┌─ Record excerpts

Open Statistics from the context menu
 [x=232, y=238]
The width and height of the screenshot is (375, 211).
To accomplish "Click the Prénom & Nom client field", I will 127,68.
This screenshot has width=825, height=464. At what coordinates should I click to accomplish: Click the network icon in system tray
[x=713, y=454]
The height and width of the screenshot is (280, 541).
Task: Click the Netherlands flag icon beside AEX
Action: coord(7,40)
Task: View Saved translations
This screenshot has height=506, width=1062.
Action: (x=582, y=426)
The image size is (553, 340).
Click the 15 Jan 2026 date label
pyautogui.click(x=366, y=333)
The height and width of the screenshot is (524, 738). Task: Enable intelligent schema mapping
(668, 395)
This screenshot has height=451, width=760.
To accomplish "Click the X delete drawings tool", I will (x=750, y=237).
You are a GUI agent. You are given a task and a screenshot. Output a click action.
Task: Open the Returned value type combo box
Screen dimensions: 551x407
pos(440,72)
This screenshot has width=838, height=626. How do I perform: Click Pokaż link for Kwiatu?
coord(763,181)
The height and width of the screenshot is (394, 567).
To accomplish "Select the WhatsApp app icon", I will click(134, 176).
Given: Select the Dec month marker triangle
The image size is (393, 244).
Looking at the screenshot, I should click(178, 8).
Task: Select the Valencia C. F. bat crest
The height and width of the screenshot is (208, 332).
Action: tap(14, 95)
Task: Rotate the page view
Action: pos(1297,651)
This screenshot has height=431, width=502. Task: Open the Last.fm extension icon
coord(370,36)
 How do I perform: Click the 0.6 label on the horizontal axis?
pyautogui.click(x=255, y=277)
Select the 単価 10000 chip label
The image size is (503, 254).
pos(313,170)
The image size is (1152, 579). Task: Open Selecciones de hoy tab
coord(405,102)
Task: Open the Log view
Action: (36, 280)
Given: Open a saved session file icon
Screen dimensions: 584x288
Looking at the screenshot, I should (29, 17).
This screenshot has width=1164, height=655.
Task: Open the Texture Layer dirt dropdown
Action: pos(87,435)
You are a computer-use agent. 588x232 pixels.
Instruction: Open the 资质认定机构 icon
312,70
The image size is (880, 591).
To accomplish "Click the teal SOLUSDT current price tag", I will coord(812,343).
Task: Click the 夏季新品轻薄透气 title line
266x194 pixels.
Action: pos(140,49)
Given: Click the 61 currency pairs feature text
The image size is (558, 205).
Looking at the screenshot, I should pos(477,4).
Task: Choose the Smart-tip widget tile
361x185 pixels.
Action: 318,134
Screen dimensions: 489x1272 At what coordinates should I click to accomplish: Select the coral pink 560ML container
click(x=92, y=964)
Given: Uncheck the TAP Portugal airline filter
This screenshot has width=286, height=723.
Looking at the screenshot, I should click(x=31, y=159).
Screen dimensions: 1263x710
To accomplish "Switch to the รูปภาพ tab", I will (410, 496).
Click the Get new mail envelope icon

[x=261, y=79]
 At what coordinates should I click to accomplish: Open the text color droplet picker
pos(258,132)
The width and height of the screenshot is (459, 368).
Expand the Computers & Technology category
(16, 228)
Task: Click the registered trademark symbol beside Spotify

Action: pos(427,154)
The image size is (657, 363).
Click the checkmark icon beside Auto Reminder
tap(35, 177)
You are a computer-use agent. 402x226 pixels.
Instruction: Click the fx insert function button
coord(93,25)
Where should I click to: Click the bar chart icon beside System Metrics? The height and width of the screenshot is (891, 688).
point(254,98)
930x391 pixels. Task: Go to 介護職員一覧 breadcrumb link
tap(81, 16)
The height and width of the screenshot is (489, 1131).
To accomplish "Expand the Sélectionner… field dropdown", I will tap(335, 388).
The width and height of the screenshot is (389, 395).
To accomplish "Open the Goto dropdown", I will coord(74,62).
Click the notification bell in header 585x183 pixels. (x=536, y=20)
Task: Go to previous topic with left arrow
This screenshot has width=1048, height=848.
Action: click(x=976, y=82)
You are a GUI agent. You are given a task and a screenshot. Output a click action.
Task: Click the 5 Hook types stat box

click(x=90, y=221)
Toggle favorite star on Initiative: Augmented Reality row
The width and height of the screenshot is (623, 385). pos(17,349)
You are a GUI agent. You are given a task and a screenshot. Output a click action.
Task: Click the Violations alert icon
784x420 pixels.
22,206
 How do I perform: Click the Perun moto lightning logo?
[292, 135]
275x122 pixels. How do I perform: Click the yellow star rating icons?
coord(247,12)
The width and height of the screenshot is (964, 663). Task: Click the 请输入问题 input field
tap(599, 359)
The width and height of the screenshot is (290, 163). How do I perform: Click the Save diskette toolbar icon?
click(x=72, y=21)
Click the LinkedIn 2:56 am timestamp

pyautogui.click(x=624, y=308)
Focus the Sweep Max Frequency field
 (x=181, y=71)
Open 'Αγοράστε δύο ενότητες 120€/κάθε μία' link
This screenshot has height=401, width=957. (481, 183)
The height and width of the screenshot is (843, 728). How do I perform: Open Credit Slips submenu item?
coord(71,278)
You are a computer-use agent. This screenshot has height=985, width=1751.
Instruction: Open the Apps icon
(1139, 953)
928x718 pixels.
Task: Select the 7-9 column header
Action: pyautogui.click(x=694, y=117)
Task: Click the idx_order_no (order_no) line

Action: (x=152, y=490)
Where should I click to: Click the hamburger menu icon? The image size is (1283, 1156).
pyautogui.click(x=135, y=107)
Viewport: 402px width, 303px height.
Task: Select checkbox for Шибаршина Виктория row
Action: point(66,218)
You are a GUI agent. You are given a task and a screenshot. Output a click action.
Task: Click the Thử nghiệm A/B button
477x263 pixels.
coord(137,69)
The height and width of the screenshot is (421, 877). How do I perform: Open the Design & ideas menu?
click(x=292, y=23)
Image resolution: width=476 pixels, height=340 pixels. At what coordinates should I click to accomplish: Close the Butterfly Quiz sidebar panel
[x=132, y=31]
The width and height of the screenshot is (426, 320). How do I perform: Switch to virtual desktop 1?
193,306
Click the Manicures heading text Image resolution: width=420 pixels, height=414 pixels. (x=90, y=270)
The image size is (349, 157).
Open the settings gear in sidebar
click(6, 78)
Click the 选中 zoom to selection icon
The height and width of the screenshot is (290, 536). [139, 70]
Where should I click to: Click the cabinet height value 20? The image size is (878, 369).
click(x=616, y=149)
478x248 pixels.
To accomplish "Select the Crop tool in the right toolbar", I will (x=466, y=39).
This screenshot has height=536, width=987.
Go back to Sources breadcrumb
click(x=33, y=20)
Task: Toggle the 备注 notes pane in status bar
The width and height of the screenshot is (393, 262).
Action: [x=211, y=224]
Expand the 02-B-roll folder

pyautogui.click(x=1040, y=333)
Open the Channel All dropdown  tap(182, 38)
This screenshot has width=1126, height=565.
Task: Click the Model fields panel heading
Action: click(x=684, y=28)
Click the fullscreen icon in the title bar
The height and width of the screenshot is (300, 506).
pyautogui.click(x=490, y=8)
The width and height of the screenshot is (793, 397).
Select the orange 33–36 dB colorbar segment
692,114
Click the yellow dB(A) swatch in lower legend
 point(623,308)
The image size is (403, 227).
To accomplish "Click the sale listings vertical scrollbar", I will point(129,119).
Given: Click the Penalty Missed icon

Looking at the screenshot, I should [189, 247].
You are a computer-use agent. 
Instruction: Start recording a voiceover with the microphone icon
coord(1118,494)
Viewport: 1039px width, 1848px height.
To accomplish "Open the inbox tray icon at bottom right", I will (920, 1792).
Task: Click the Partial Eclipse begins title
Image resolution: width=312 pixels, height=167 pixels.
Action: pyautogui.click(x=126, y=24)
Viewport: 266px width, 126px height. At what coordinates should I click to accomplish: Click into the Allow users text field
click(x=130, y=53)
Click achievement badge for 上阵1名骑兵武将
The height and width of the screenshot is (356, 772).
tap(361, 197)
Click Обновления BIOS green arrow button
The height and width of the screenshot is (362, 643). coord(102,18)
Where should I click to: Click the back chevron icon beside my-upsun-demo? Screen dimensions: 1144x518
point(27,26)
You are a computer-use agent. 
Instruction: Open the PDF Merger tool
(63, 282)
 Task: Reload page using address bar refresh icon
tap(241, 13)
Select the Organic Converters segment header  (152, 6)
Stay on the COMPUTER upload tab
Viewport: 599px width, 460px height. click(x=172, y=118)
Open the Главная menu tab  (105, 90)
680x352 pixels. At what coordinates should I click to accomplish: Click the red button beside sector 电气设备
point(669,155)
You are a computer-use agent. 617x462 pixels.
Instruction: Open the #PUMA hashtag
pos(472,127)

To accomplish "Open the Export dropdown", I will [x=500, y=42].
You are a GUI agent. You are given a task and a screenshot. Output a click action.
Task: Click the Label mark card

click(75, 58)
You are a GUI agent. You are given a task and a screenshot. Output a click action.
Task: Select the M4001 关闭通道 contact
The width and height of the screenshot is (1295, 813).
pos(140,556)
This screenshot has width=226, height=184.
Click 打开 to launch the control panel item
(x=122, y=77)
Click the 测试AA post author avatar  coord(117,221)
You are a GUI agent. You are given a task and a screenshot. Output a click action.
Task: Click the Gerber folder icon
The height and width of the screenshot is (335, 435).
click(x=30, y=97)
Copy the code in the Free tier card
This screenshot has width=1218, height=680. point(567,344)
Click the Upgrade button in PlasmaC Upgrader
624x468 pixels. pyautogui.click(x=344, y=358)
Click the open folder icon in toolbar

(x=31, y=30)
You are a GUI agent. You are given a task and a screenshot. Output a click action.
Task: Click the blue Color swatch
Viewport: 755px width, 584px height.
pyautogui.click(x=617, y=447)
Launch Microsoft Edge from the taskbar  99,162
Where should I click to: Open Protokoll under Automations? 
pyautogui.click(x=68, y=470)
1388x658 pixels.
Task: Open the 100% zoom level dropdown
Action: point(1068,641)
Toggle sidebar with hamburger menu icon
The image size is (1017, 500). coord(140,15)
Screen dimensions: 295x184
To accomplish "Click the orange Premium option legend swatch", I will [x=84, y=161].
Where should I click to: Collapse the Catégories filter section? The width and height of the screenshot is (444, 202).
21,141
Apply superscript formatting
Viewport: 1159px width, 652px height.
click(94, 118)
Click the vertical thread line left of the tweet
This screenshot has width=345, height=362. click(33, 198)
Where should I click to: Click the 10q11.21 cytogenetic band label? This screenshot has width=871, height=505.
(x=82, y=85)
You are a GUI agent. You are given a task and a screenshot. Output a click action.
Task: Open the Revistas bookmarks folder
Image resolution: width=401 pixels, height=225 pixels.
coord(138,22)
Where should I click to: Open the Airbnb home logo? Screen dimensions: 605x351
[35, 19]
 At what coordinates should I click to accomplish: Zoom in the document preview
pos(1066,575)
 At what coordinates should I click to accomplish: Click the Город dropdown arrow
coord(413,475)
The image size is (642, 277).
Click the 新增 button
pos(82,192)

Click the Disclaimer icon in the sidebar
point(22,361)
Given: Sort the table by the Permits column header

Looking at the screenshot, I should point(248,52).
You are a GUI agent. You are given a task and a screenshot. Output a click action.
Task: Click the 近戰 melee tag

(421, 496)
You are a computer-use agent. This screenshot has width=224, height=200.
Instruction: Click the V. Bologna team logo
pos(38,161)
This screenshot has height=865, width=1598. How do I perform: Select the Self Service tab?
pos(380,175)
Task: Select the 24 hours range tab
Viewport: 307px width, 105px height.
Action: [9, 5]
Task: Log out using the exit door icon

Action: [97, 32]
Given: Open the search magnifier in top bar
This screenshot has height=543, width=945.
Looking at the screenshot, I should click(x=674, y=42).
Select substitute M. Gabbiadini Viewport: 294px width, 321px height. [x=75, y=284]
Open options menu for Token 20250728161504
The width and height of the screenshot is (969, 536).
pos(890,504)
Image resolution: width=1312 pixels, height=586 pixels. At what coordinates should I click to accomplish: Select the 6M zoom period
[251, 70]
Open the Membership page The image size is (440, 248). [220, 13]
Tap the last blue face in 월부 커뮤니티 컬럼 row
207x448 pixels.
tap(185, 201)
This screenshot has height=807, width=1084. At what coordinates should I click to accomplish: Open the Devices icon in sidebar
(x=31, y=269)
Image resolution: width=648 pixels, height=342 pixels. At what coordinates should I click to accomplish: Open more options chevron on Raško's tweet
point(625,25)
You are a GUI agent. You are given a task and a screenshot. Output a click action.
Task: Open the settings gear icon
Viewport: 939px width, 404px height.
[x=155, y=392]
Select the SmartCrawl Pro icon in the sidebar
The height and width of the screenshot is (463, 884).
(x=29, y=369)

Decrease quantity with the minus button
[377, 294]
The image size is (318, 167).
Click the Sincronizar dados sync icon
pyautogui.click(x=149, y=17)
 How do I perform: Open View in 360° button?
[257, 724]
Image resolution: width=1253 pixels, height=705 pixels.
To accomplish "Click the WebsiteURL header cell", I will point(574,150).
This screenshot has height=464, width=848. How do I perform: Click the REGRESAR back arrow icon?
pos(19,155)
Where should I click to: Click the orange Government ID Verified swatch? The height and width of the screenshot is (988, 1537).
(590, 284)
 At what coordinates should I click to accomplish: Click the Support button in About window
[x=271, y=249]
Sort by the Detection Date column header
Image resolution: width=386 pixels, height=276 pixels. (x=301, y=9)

└─

→ **Task description**
How many lines of the listing above contain the string "perform", with case counting? Give only the number.

→ **The reply**
11